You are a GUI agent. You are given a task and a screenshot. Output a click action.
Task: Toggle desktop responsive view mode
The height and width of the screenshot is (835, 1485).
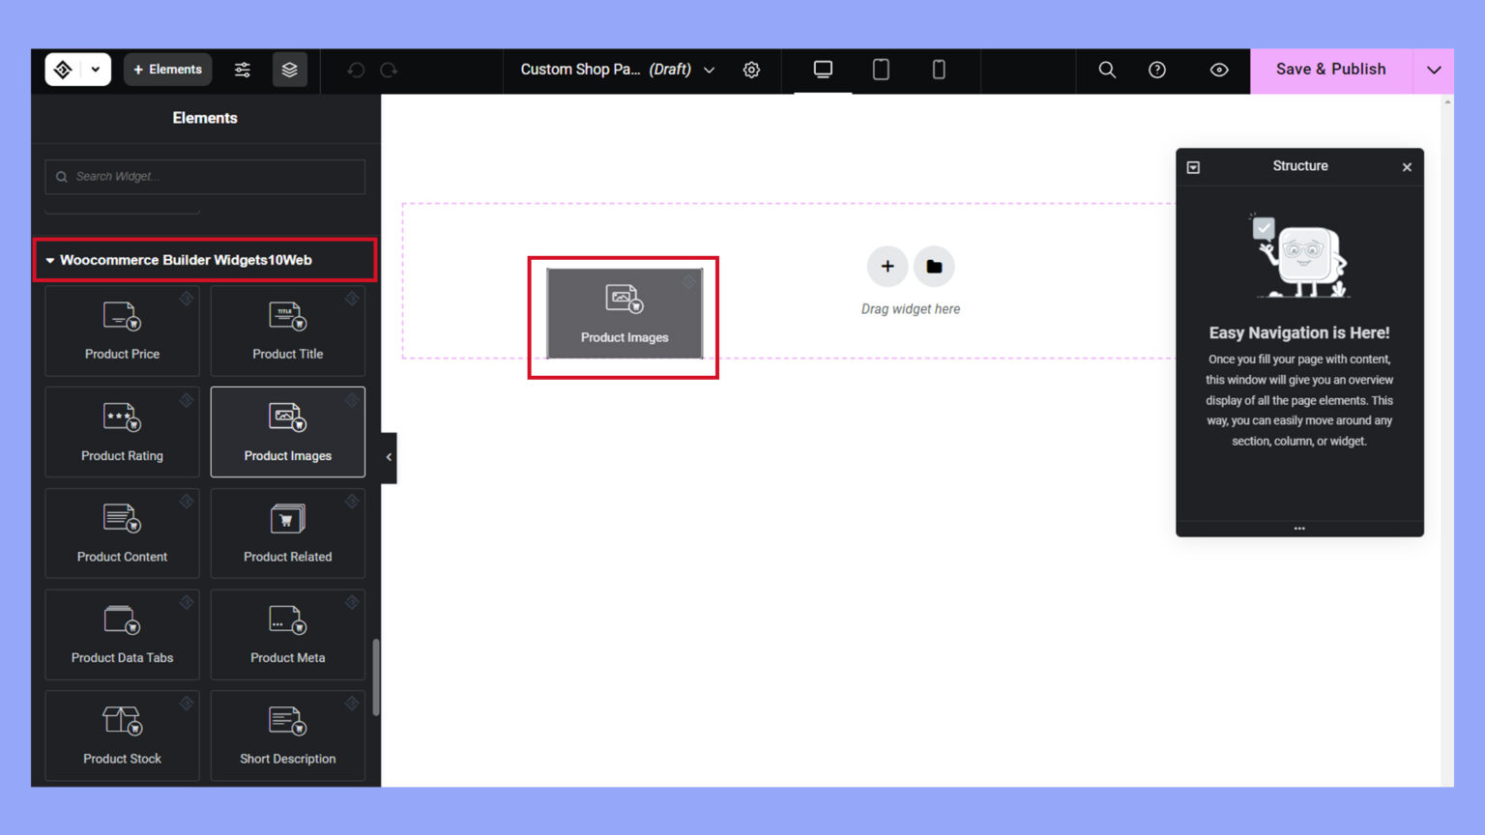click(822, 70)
================================
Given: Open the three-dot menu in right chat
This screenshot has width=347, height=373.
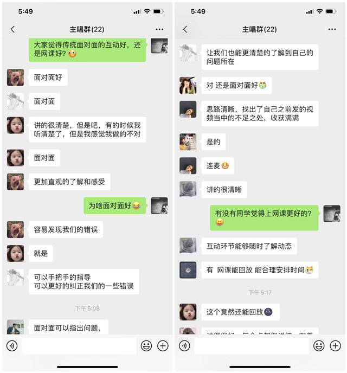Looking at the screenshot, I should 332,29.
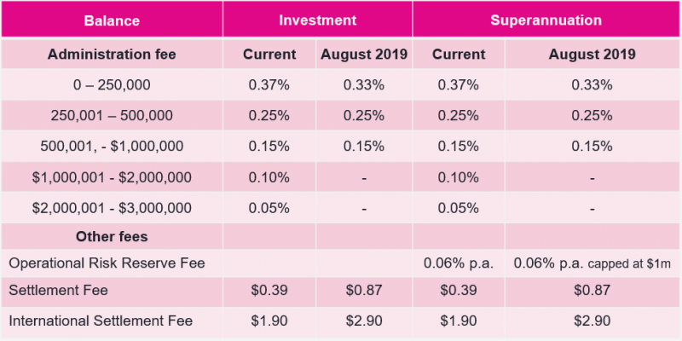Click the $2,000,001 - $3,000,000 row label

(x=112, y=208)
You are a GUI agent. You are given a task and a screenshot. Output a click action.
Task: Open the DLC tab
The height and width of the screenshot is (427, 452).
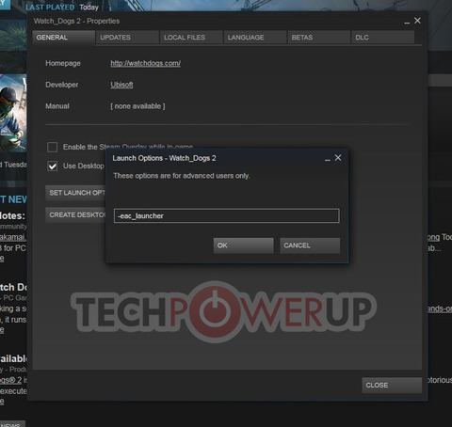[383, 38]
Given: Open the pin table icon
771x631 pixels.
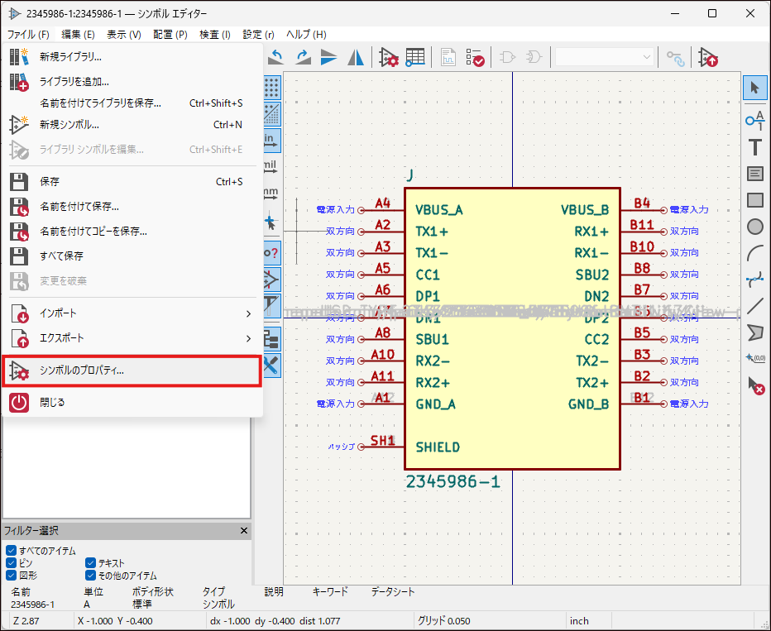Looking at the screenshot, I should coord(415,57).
================================
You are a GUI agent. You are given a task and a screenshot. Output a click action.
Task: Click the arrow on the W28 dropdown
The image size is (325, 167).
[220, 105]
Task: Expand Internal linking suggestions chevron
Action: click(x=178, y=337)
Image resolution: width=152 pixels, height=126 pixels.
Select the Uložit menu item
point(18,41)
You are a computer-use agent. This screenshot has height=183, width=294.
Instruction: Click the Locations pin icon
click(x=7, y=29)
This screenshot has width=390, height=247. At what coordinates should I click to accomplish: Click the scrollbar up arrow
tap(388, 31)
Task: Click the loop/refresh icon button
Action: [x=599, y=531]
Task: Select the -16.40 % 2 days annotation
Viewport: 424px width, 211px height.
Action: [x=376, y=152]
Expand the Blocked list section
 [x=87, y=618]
================================
Aim of the exercise
Your reply must consist of the number of lines in the material above that include "Open", and nothing else.

Result for this task
3